■ Exercise objective: Quote the material word for word, starting at the line that contains "Switch to the 3개월 chart tab" and continuing through the end, leaving out the pictures.

■ Records provided:
--
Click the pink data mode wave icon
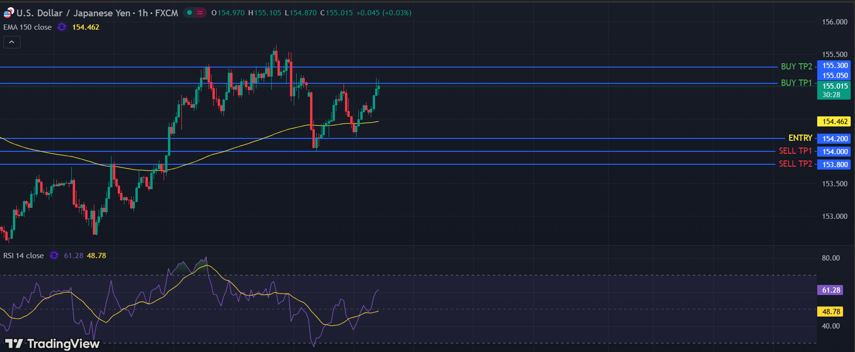Screen dimensions: 855x352 tap(200, 13)
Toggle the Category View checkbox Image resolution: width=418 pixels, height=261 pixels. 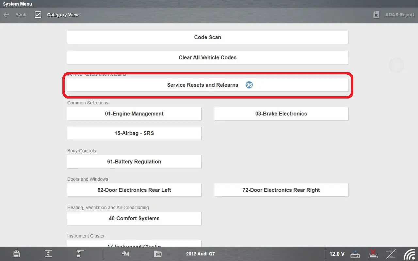(38, 15)
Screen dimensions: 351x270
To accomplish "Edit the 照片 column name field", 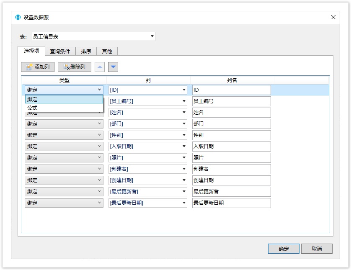I will (x=231, y=158).
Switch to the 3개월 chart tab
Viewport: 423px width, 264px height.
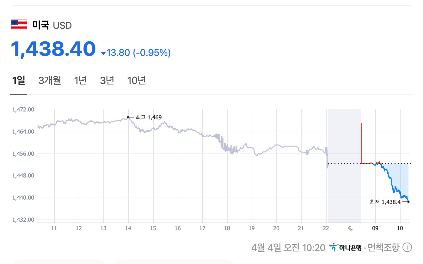[50, 81]
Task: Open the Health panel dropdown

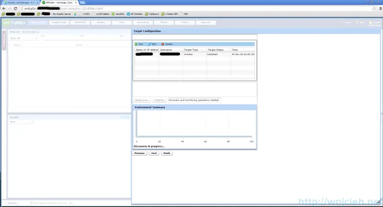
--
■ Correct answer:
Switch to the 3개월 chart tab
Viewport: 423px width, 264px height.
[50, 81]
Task: Open the Health panel dropdown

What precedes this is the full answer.